- TEXT UNDER STUDY
Numerous rulers of Leon, Spain, and Portugal are buried within the cathedral and the cathedral’s Chapel of the Treasure is home to the Monstrance of Arfe, an object made of fine silver, gold, and gems that is used in the city’s annual Corpus Christi celebrations. The cathedral is also home to decorative ironwork screens known as rejas that were constructed by local ironworkers. In the medieval and Renaissance eras, Toledo was known for its highly skilled artisans and ironworkers.

It is also in Toledo that the member of the Santa Hermandad who has been tracking Quixote catches up with him. Meaning “Holy Brotherhood,” the Santa Hermandad were a military peacekeeping group that served somewhat like a modern police force in medieval Spanish cities. One of their main goals was to protect religious pilgrims, especially those on Spain’s pilgrim road to Santiago de Compostela against highwaymen and robber knights. The group had a definite presence in Toledo as symbolized by the Posada de la Santa Hermandad in Toledo’s Old Town. Posada de la Santa Hermandad is located on Calle de la Hermandad and is the oldest civil building in the city. The Brotherhood’s guard corps would be located on the main floor while a tribunal and councils were conducted above. In the basement there were three to four dungeons to hold prisoners.

- EXERCISE PROMPT
Write out the passage on Toledo from "Numerous rulers of" to "artisans and ironworkers.", changing "silver" to "bronze". The data below come from an unrelated source.

- SUPPLIED MATERIAL
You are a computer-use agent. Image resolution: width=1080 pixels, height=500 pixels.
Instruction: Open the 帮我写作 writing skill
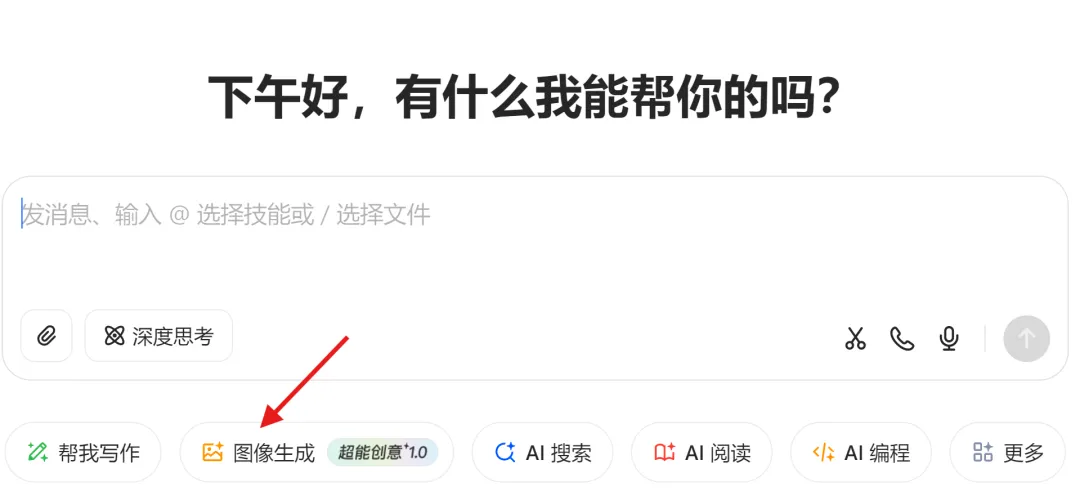[x=83, y=452]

- SOLUTION TO THIS TASK
Numerous rulers of Leon, Spain, and Portugal are buried within the cathedral and the cathedral’s Chapel of the Treasure is home to the Monstrance of Arfe, an object made of fine bronze, gold, and gems that is used in the city’s annual Corpus Christi celebrations. The cathedral is also home to decorative ironwork screens known as rejas that were constructed by local ironworkers. In the medieval and Renaissance eras, Toledo was known for its highly skilled artisans and ironworkers.